DOS Tiene su gracia, también, que Robert Altman –un “artista problema”, percibirlo en el desconcierto de varias de las necrológicas que le han dedicado, alguien difícil de sintetizar por la lápida– haya muerto casi en vísperas de ese feriado tan raro y tan norteamericano: el Día de Acción de Gracias. Una ocasión inequívocamente altmaniana que –tal vez me equivoque– no aparece retratada o atrapada en ninguna de sus películas. Hay, sí, película de Jodie Foster sobre la cuestión. Y está esa otra con Steve Martin. Y aquella con la flamante Mrs. Cruise. Y The Last Waltz de The Band suena su adiós un Día de Acción de Gracias. Y esa gran canción, “Thanksgiving Day”, en el último disco de Ray Davies cantándole al inalterable continuum de un rito privado y a la vez público donde todos se juntan, como en el Mondo Altman, sin saber muy bien por y para qué.

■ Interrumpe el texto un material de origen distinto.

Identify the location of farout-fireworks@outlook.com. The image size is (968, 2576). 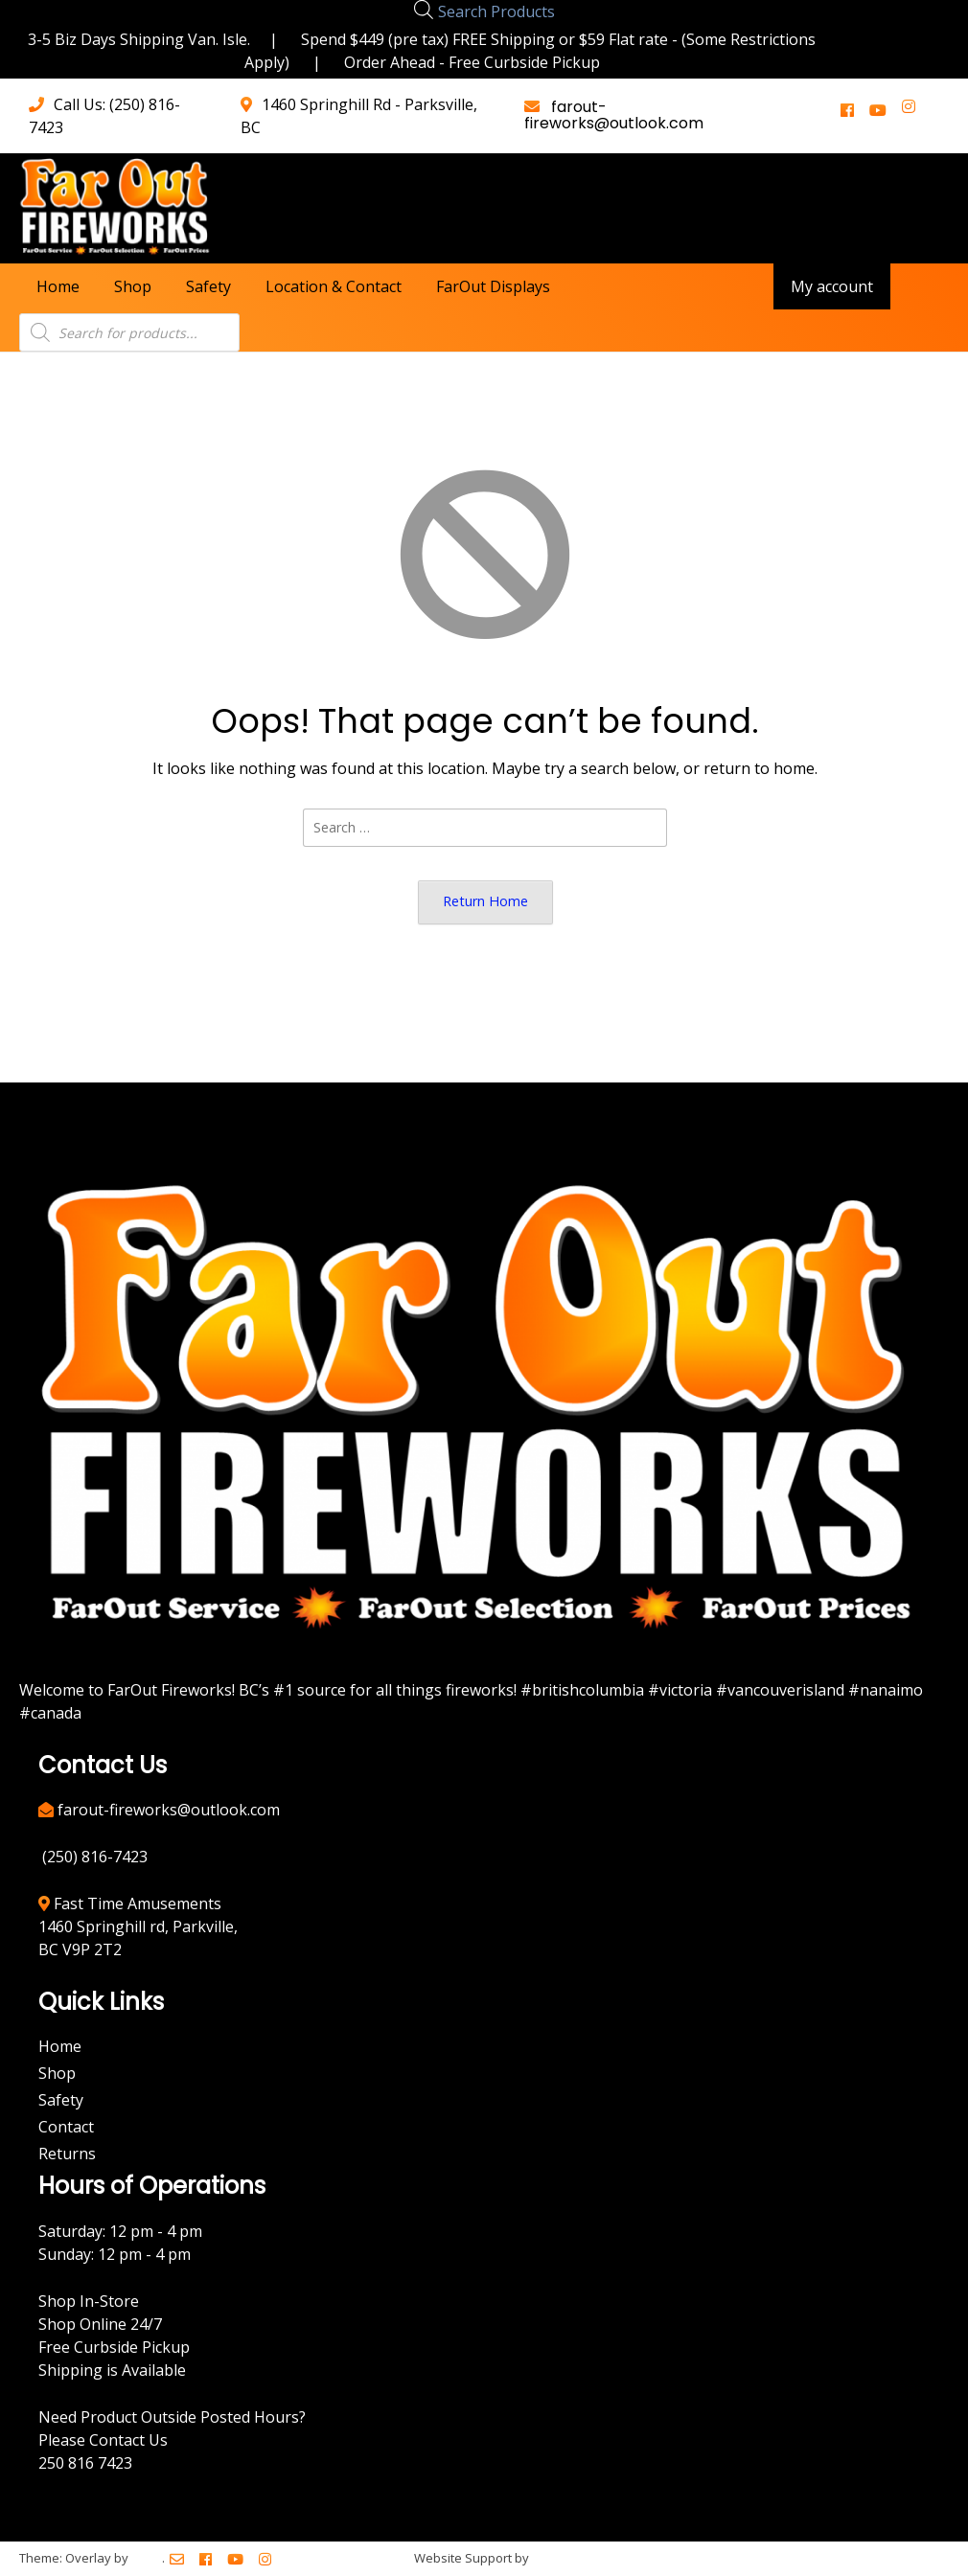
(613, 115).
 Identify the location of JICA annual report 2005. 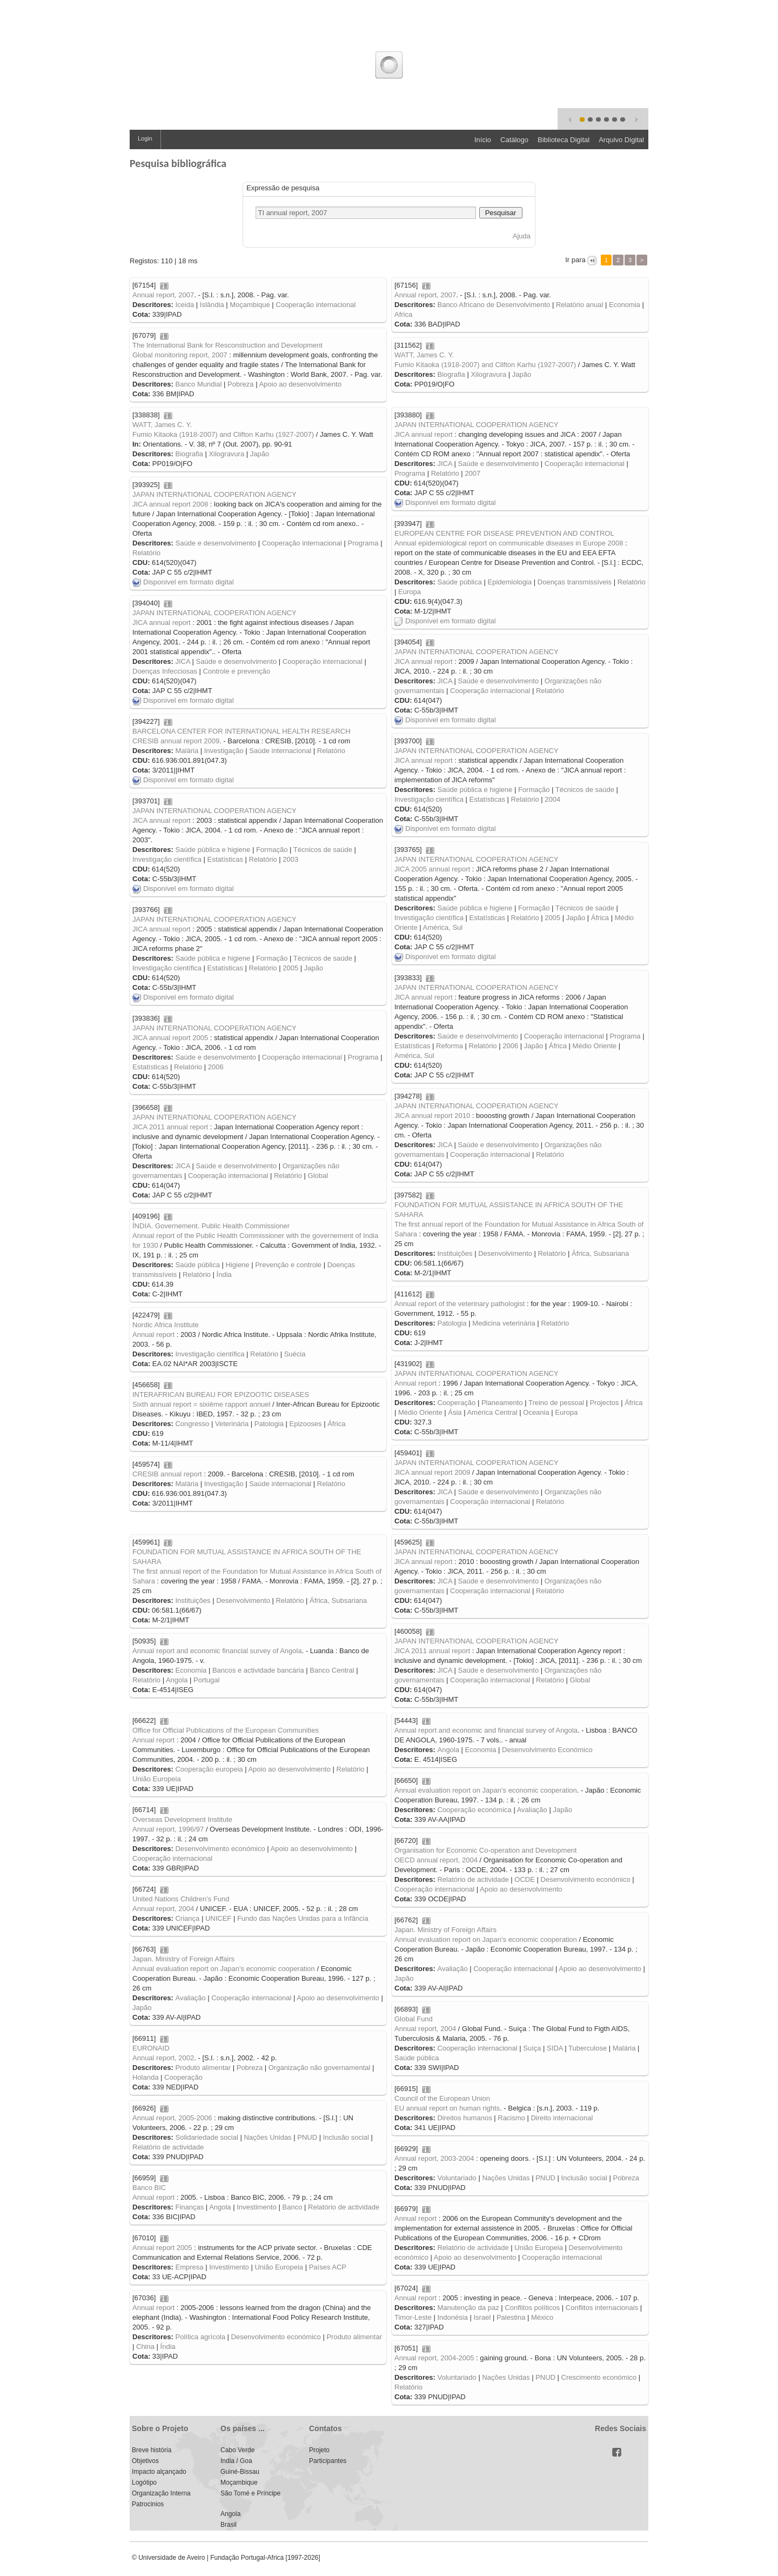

En cualquier caso, la festividad que los norteamericanos celebran el 23 de noviembre y que conmemora la leyenda colona (y no aún urbana) de una comida en 1621 (institucionalizada a partir de 1623), en Massachusetts, entre peregrinos separatistas de la Iglesia de Inglaterra y nativos americanos de la tribu Wampanoag, quienes les ayudaron a pasar el invierno del año anterior en Massachusetts y todo eso. Obsesivos del asunto postulan fechas anteriores como originales Días de Acción de Gracias: el festejo organizado por Francisco Vázquez de Coronado junto a los indios Tejas el 23 de mayo de 1541 en Palo Duro, Texas; o la juerga Don Juan de Oñate con los indios Manso del 30 de abril de 1598; o la farra que montó Pedro Menéndez Avilés junto a los originales habitantes de Florida el 8 de septiembre de 1565. Pero, aquí y ahora, la que vale –legitimada por el presidente Roosevelt en 1939 para aumentar las ventas de los melancólicos comerciantes de la Depresión– es la que viene con las primeras nevadas y se traduce en masacre de pavos a rellenar con oscuras y celosamente guardadas recetas familiares.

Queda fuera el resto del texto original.